28.10.2021 Redaktion Kloster Dalheim

Der Dalheimer Hexenprozess - ein echter Kriminalfall. Foto: LWL/Kruck

Der Teufel im Kloster

Wörtlich heißt es in den Akten eines Höxteraner Hexenprozesses von 1631, der sich auf die Dalheimer Anklage bezieht: „Dass nemblich erwehnte Geistliche auf allen jeden zauberischen Beisambkunften und Buberei mitgepflogen“.
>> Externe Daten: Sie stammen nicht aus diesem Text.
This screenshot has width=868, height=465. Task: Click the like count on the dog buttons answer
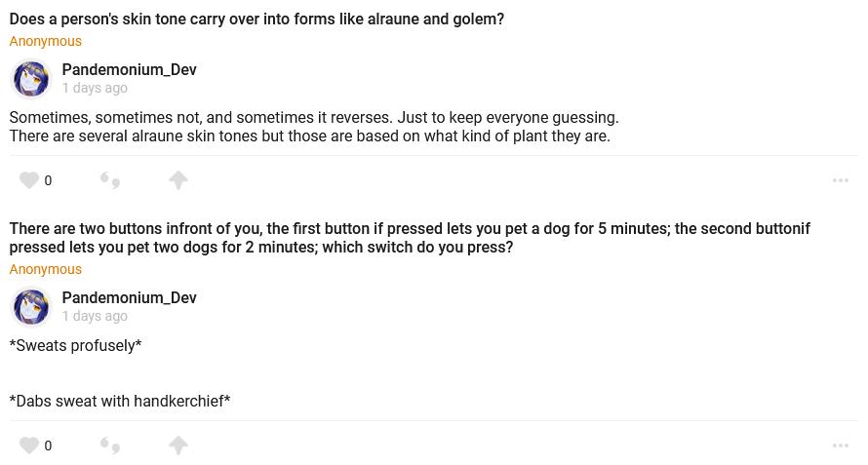[x=48, y=446]
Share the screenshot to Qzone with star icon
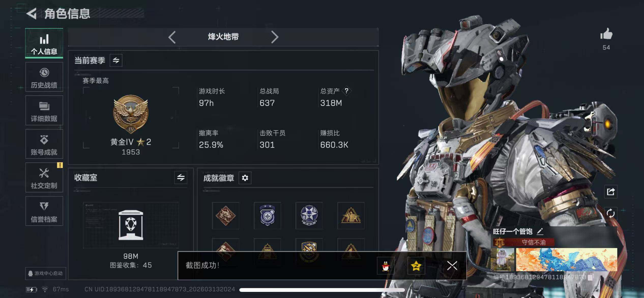Screen dimensions: 644x298 pos(416,266)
Bei vielen Leuten galt im späten Mittelalter und in der Frühen Neuzeit als unzweifelhafte Realität, dass der Teufel, Dämonen und ihre irdischen Vertreter, die Hexen und Hexer, existierten. Die Furcht vor Schadenszaubern war weit verbreitet, konnten sie doch angeblich Seuchen, Kindssterben oder Unwetterkatastrophen verursachen. Vermehrte Kriege, Pestepidemien und eine ausgeprägte Kälteperiode verschärften die Angst vor dunklen Mächten. Diese entlud sich in Hexenprozessen, die auch vor dem Paderborner Raum nicht Halt machten: Um 1600 wurden mehrere vermeintliche Hexen in Schloss Neuhaus hingerichtet. Hatten einige der Männer und Frauen, die auf dem Scheiterhaufen verbrannten, die Dalheimer Ordensleute als Mittäter genannt?
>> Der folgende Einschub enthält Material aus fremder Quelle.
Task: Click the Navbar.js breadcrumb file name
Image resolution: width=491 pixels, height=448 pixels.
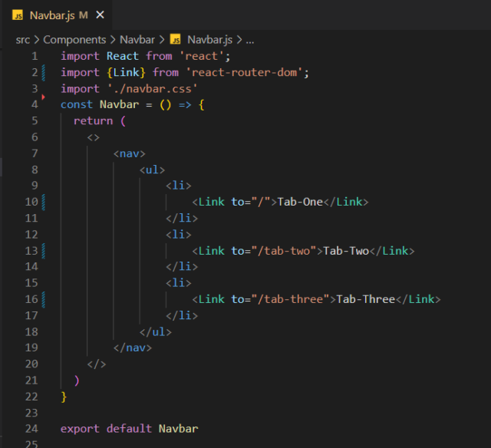Action: 209,39
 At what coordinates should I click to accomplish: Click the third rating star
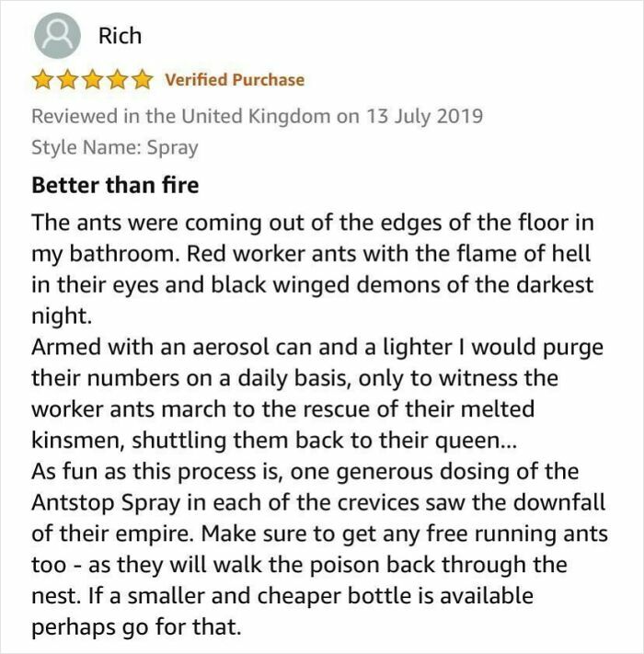pos(91,80)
Illustration einer Handschrift von Martin Le France, 1451. Foto: Wikimedia Commons

Fauler Zauber

Eine weltliche Erklärung liefert hingegen die Dalheimer Klosterchronik. Sie geht von machtpolitischen Ränken als Ursache für die Festnahmen aus: Um seinen landesherrlichen Besitz zu sichern, stellte der Paderborner Fürstbischof Dietrich von Fürstenberg ab 1592 Gebietsansprüche. Er bezog sich dabei auf einen Pfandbrief aus dem Jahre 1487, mit dem einer seiner Vorgänger dem Konvent Besitzrechte in Eilern, Dalheim und Nutlon verkauft hatte – allerdings unter der Bedingung, dass Nachfolger diese wieder einlösen könnten. Die Rechtslage war durchaus verworren, hatten die Chorherren doch 100 Jahre zuvor Dokumente erstellen lassen, die Besitzrechte in den fraglichen Wüstungen beurkundeten. Griff der Fürstbischof, da er sich im juristischen Tauziehen nicht durchsetzen konnte, zu der drastischen Maßnahme eines Hexenprozesses und erzwang durch Folter die Falschaussagen der vermeintlichen Hexen? Das zumindest vermerkt der Dalheimer Klosterchronist.

Wenn Wände sprechen könnten: Hinter den historischen Mauern des Klosters Dalheim schlummert sicher noch so manche Geschichte. Foto: LWL/Tillmann

Nit gefunden

Doch die Anklage gegen die Chorherren blieb ohne Ergebnis. Die juristische Fakultät in Würzburg erstellte schließlich ein Gutachten, das die Dalheimer Brüder freisprach, da der ganze Konvent die Anwesenheit der Ordensbrüder beim Gottesdienst während der fraglichen Zeit von angeblichen „zauberischen Beisambkunften“ bezeugen konnte. In der Folge nahm der Bischof nun das Archiv des Klosters gewaltsam an sich, ließ Schreine und versiegelte Briefe durchsuchen in der Hoffnung, man würde etwas darin finden, das die Aneignung der Dorfmarken rechtfertigte. Doch wieder – so ist in der Klosterchronik zu lesen – ohne Erfolg: „alles umbsondt, weil nit gefunden“.

Trotzdem blieben die Dalheimer Konventualen in Haft. Zu guter Letzt handelte der Landesherr mit den gedemütigten Chorherren einen Vergleich aus. Prior, Subprior und Procurator wurden freigelassen, hatten im Gegenzug jedoch jährlich Getreideabgaben zu leisten.